Despite its strengths, the game’s story and tone are not particularly intriguing. The narrative, while present, lacks the emotional depth and nuanced moral choices found in more sophisticated games in the genre. It’s challenging to discuss the worth of human life in a Communist country while gunning down dissidents with an AK47.
Contraband Police’s graphics are compelling, with Slavic songs offering an enjoyable listening experience. The shooting, stabbing, and other 3D interactions with the game’s environment are satisfying, although a little dated. The game’s coding is well-optimized, with few bugs or significant problems.
Overall, Contraband Police is a top contender in the Papers, Please-esque gameplay category. While it may not match the complexity and intrigue of games from the mid-2010s, the inclusion of gameplay elements more than compensates for its straightforward storyline. Whether you’re scrutinizing the accuracy of documents, battling insurgents, or driving smugglers to labor camps, there’s always something exciting to keep you engaged.
However, the game isn’t without flaws. The lack of a manual save feature is bothersome, and the absence of randomly generated people at the checkpoint enables players to memorize who receives a pass and who doesn’t. While the open world is a great addition, it feels barren and driving can be tedious, with the ever-present risk of ambushes and hefty fines for harming civilians. Combat isn’t the game’s strong suit, and enemy AI isn’t particularly intelligent.

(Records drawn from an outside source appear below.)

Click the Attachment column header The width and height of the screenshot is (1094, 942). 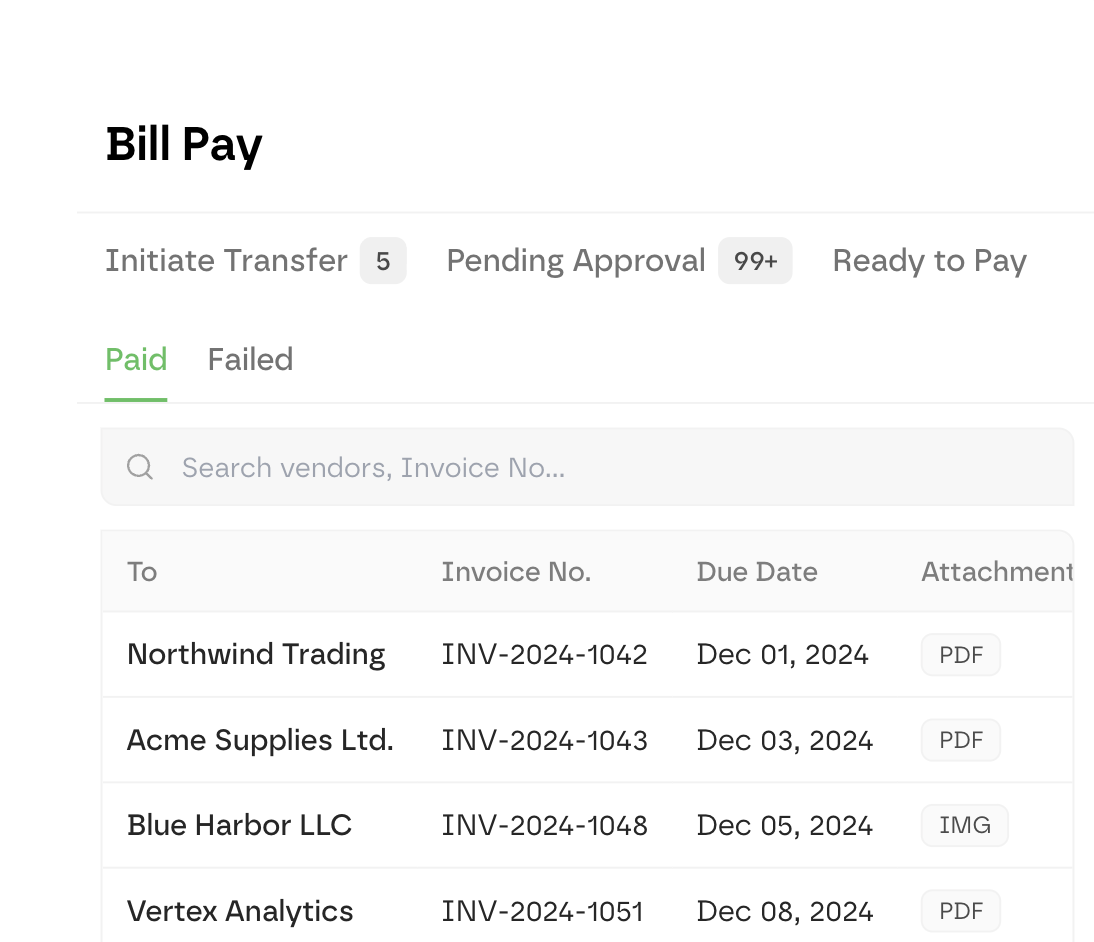click(996, 571)
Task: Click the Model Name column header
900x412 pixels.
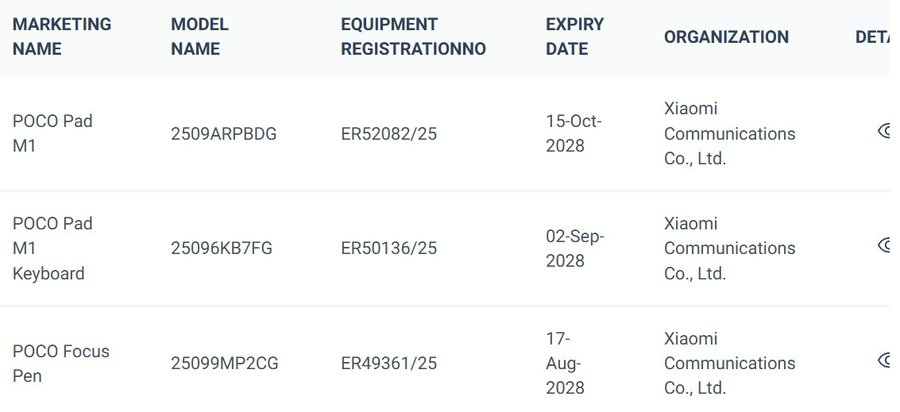Action: (200, 36)
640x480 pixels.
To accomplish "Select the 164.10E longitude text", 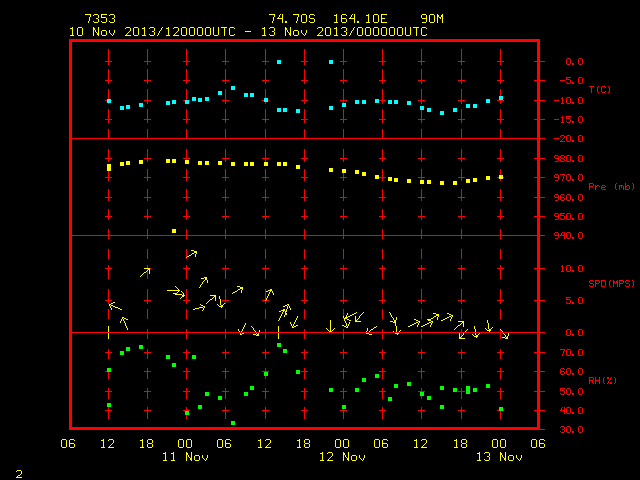I will pyautogui.click(x=360, y=19).
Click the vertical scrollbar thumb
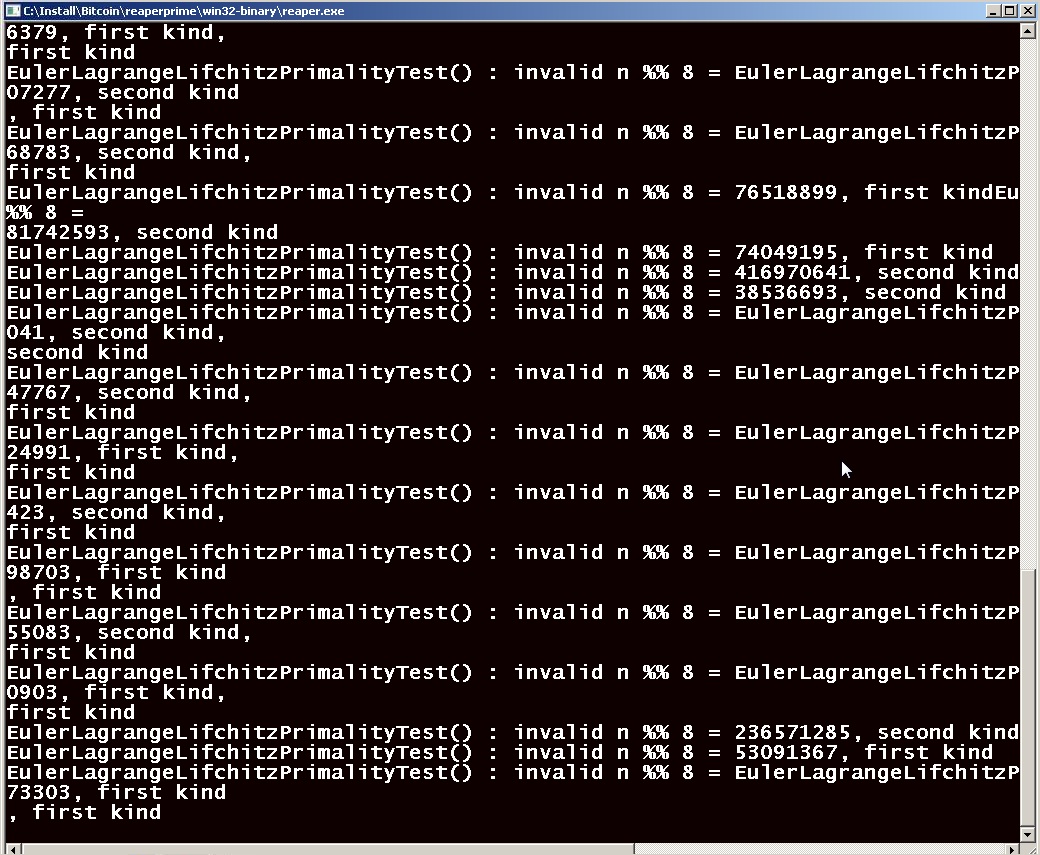The image size is (1040, 855). [1027, 698]
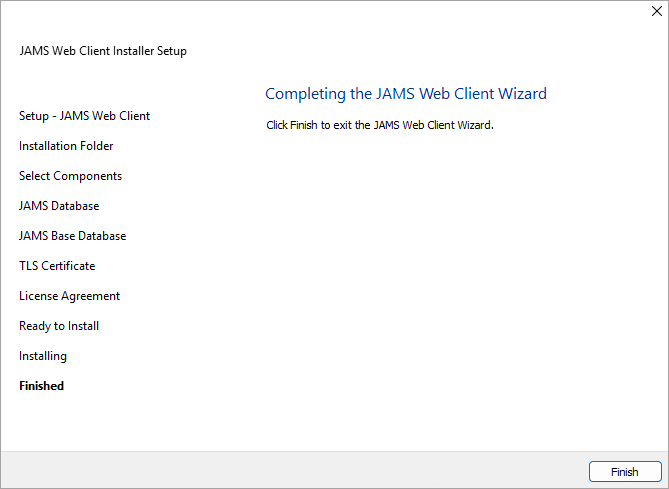Close the installer window with the X
The width and height of the screenshot is (669, 489).
(657, 11)
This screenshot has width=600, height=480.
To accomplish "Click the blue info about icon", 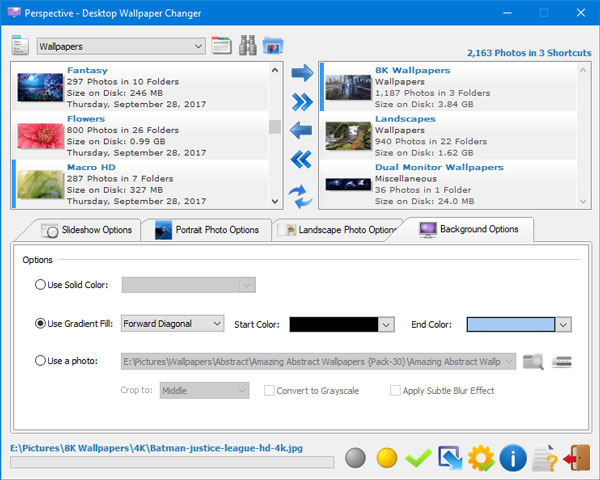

Despite its shortcomings, Contraband Police is an enjoyable experience that captures the essence of Papers, Please. While other games with similar premises and gameplay may offer superior experiences, the thrill of hacking apart a car with an axe only to find a stash of drugs inside is uniquely satisfying. If you’re looking for a game that revolutionizes the industry, Contraband Police may not be the game for you. However, if you’re seeking a game that offers a refreshing take on the bureaucracy simulator genre and a fun gameplay loop, it’s worth a try.